In 2017, he initiated the effort to map the complete set of genes of 5,000 Singaporeans. That paved the way for the ongoing mega project of sequencing the genome of 100,000 Singaporeans by 2025.

The President’s Science Award is given to those who have made outstanding contributions that have transformed one or more science and technology fields.

His ongoing work

Prof Liu and his team have started on a project to study Epstein-Barr virus strains in Singapore and Malaysia.

“We are aiming to discover risk strains for nasopharyngeal carcinoma in South-east Asian populations and further explore... early diagnosis and personalised treatment.”

He is also working on creating a human reference genome for the Asian population.

“There are several versions of human reference genome sequences, but all were created by using samples from Western populations. Given the genetic difference between Asian and Western populations, it is important to generate our own for (the) Singapore population,” said Prof Liu.

Professor Saw Seang Mei, 59, and team
President’s Science Award, 2019

Her team’s breakthroughs

Professor Saw Seang Mei and three researchers from the Singapore Eye Research Institute (Seri) were recognised for their pioneering work in the field of myopia research, in their efforts to expunge Singapore’s status as the myopia capital of the world.

Myopia, or short-sightedness, is caused by an elongation of the eyeball.

The team was the first to identify low-dose atropine eye drops as a viable treatment option that is both safe and effective for long-term use in children. To manage myopia, the eye drops traditionally contained a higher dose of the chemical atropine. This caused side effects in children such as increased sensitivity to glare from the sun and blurred close-up vision.

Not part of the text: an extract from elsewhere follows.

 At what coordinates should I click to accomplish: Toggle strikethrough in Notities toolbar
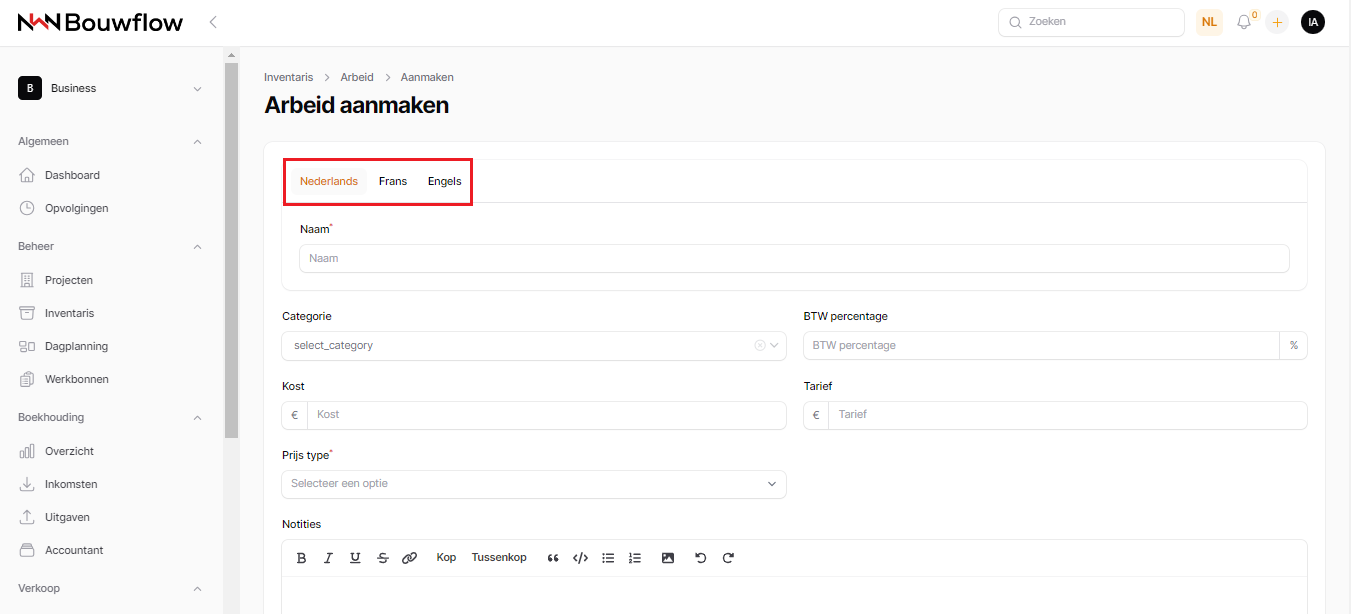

The researchers conducted a trial in the early 2000s, showing that a 0.01 per cent concentration of atropine can also work, slowing down myopia by 50 per cent in children aged six to 12. This dosage led to fewer side effects.

The award-winning team also included Associate Professor Audrey Chia, the late Professor Roger Beuerman and Adjunct Professor Donald Tan, who held positions at Seri.

The researchers also initiated public health messages that encourage more outdoor activity and better eye habits among children.

“The prevalence of myopia in Singapore is one of the highest in the world in young adults, at 83 per cent,” said Prof Saw, who heads Seri’s Myopia Unit.

The team’s efforts have helped decrease the rates of myopia and myopia-related blindness in Singapore.

Her recent research

Prof Saw, who specialises in the epidemiology of eye diseases, helped identify several childhood predictive markers to narrow down myopic children who are at risk of developing high myopia and eyesight-threatening complications later in life.

High myopia refers to short-sightedness exceeding -5.00 dioptres or 500 degrees, where patients’ eyeballs are longer than usual.

She also helped to develop a method to measure a child’s genetic risk of myopia with cheek or saliva DNA swabs.

“If the (risk score) is higher, the child is more likely to have high myopia in the later years,” added Prof Saw, who is also a faculty member at the NUS Saw Swee Hock School of Public Health and Duke-NUS Medical School.